While there is a St Merryn in Cornwall, John Wyndham used the name a number of times for London institutions.
The Day of the Triffids, first published in 1951.
Why the founders of St. Merryn's Hospital chose to erect their institution at a main road crossing upon a valuable office-site and thus expose their patients' nerves to constant laceration, is a foible that I never properly understood.
Trouble with Lichen, first published 1960.
This thought was immediately followed by a pleasant sense of self-congratulation, for in a school like St Merryn's High you not only teach and attempt to educate a child; you conduct a kind of jungle warefare on her behalf - and the better looking the child, the more slender, generally speaking, are her chances of survival, for the partisans of ignorance enfilade your route in greater numbers.

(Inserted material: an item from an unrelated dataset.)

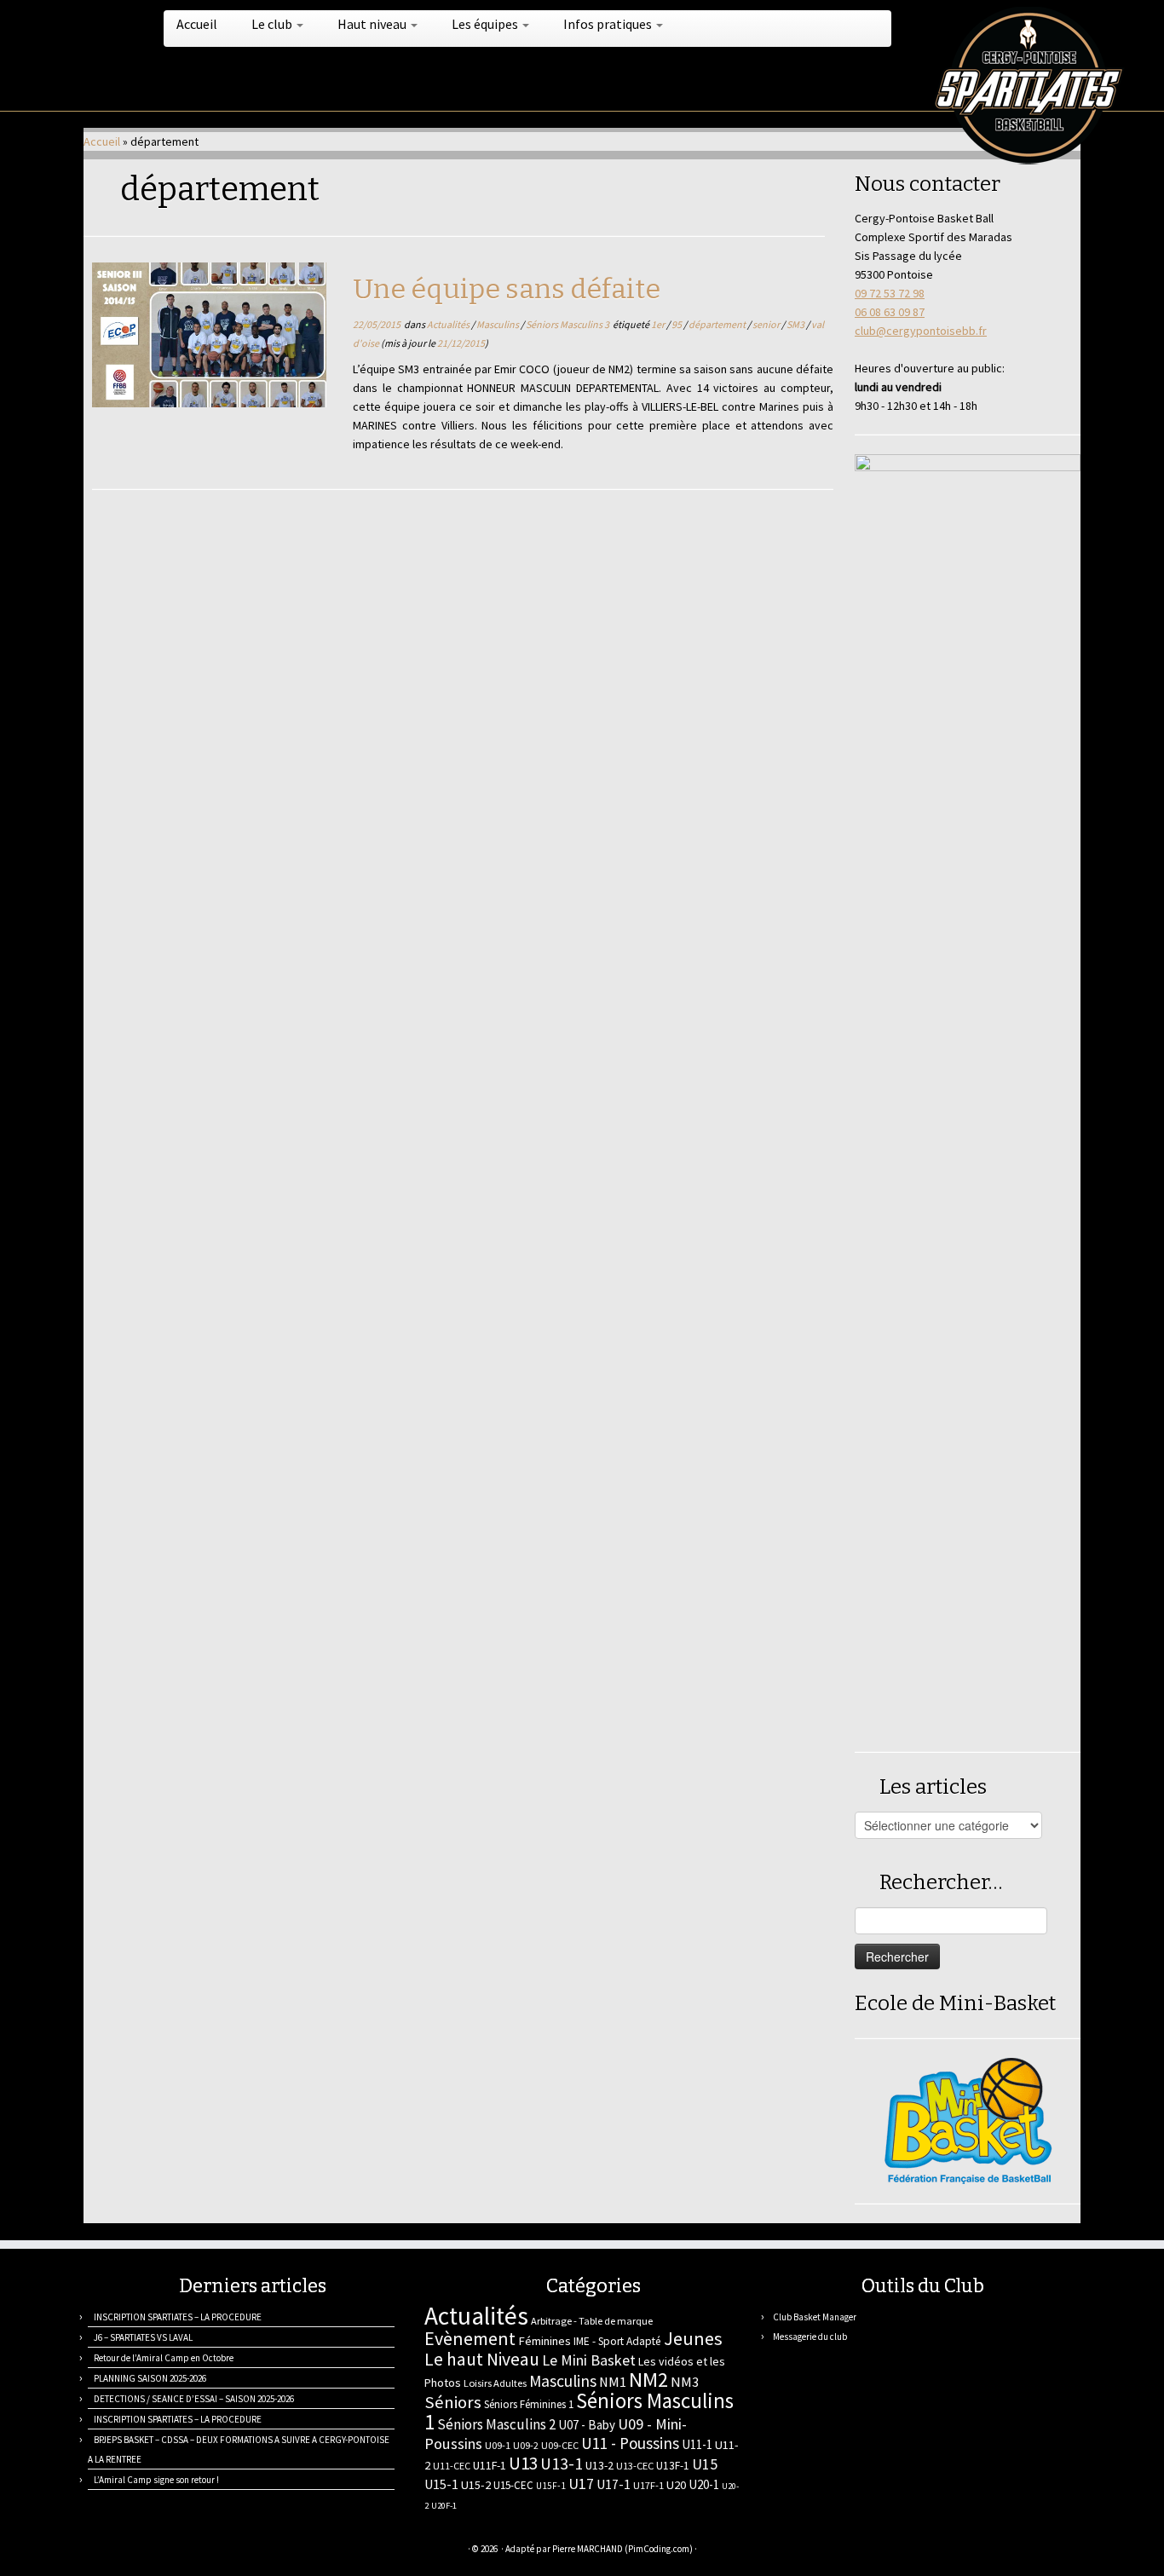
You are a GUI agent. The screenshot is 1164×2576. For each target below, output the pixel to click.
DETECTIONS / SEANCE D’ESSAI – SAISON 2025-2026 (194, 2399)
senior (766, 324)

Random Quest, first published 1961.
‘Yet by all the evidence he was - until the spring of 1953, at any rate, a perfectly normal young man. His full name is Colin Wayland Trafford. He was born in 1921, in Solihull, the son of a solicitor. He went to Chartowe School 1934. Enlisted in the army 1939. Left it, with the rank of Captain 1945. Went up to Cambridge. Took a good degree in Physics 1949. Joined Electro-Physical Industries on the managerial side that same year. Married Della Stevens 1950. Became a widower 1951. Received injuries in a laboratory demonstration accident early in 1953. Spent the following five weeks in St Merryn's Hospital. Began his first approaches to members of the Harshom family for information regarding Ottilie Harshom about a month after his discharge from hospital.’
Worlds to Barter, first published in May 1931.

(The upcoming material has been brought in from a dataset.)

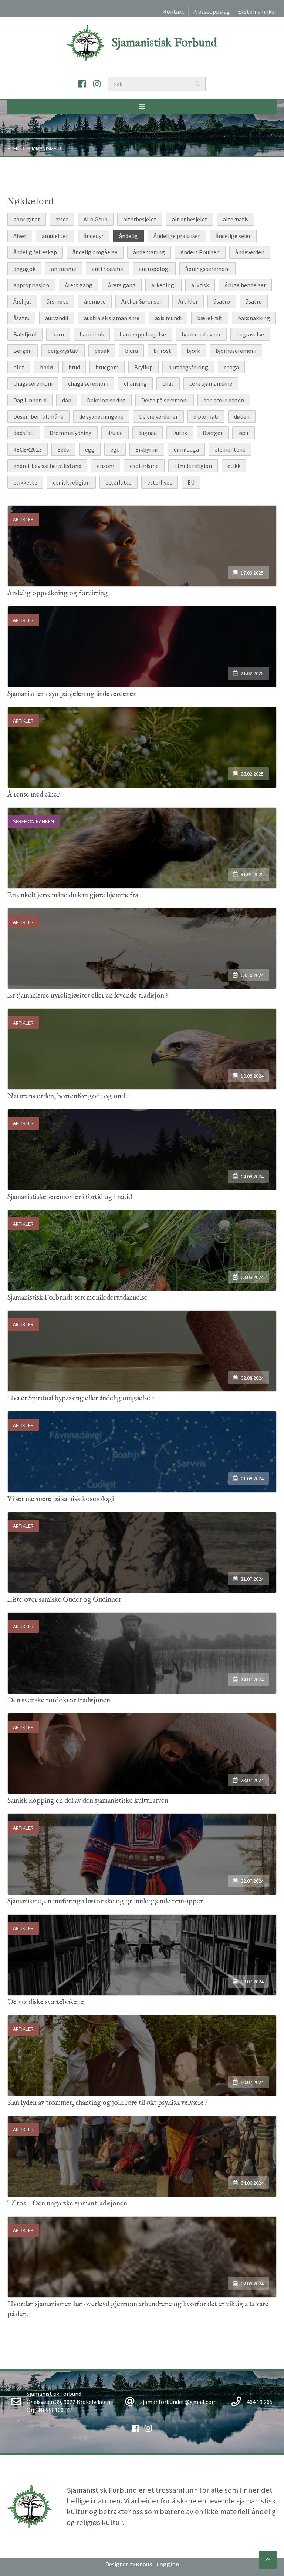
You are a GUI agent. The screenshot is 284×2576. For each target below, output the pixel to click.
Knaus (144, 2564)
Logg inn (167, 2564)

'Since the year 2000 the Lestrange battery, of which you have heard me speak, had been almost the only driving agent for machinery. In 2000, Mr. Lestrange, the internal combustion engine will have passed away. The whole world’s trams, ships, planes, radios, cranes, everything save the most ponderous machines will be depending upon your discovery.
'It is strange to tell a man of his results before the experiment has been made. Nevertheless I assure you that your little storage battery is going to have a greater effect upon the whole world than any other single invention in the history of mankind. Even the machine which brought me here depended upon a modified form of your battery to carry it across half a million years.'
Wanderers of Time, first published in March 1933.

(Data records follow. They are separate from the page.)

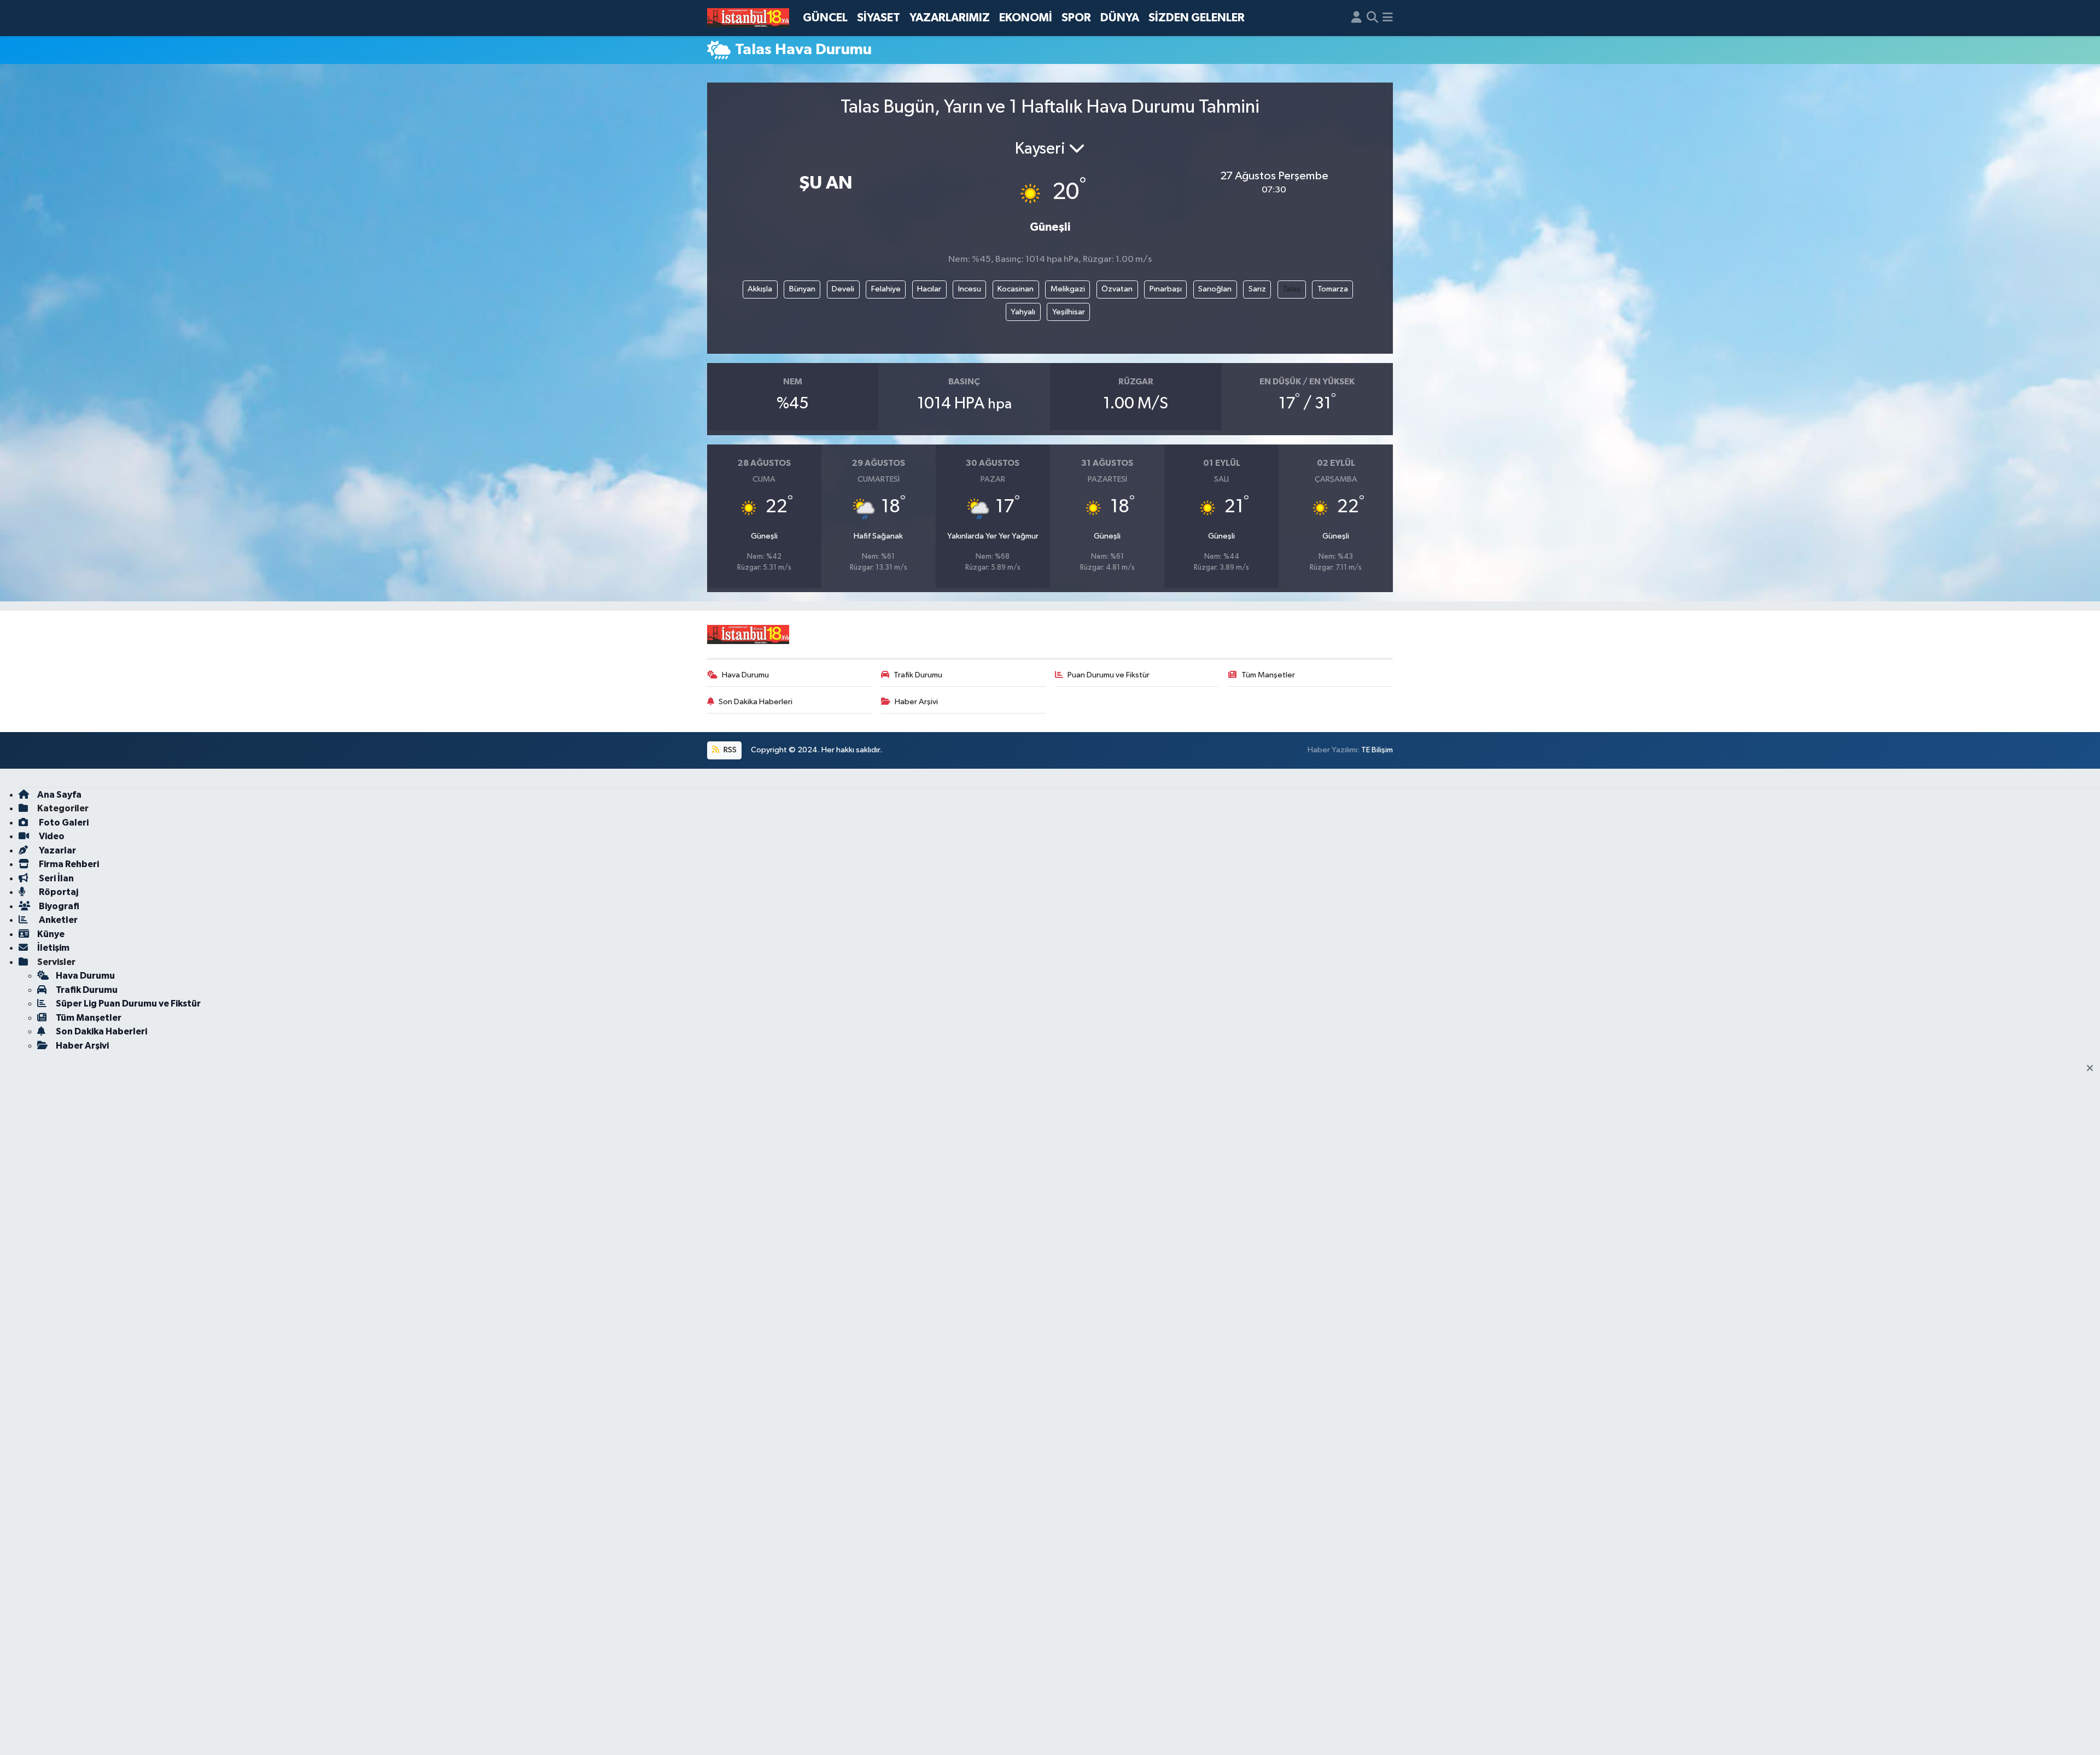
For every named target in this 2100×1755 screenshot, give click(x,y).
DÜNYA (1119, 18)
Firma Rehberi (68, 864)
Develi (843, 289)
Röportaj (57, 892)
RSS (729, 750)
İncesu (969, 289)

'These,' he said, with a wave of his hand, 'are the only means we have of regaining our own time. We cannot take them bodily with us. But we must select the more intricate and essential parts and carry them off. We may be able to discover material for framework, but such things as vacuum tubes, Lestrange batteries, light-impulse cells and the like, would be a great labour to construct – even if we could do so, which is doubtful.'
Time Machine Appearence
Worlds to Barter, first published May 1931.
He snatched it, and turned to the machine behind him. Hurriedly, he raised the contraption from its side to a vertical position. More than anything else, it seemed to resemble the skeleton framework of a miniature building using, instead of steel, bright silvery bars which criss-crossed in all directions. Enmeshed in them was a bucket seat, before which were arrayed two rows of dials. There was no time for a further examination.
Wanderers of Time, first published Mar 1933.
Del's machine bore no resemblance to his own. The impression it gave was of a cubical cage with six foot sides and built of an intricate criss-cross strutting of two metals, one silvery, and the other, black. A padded bucket seat was set in the middle with a small control board before it. The driving mechanism was evidently contained in three black boxes clamped to the base framework and inter-connected by heavy cables. Roy's heart sank as he saw it. An idea that parts of his own cylinder might he used to render Del's machine workable, was roughly quashed. The two contrivances had nothing constructionally in common.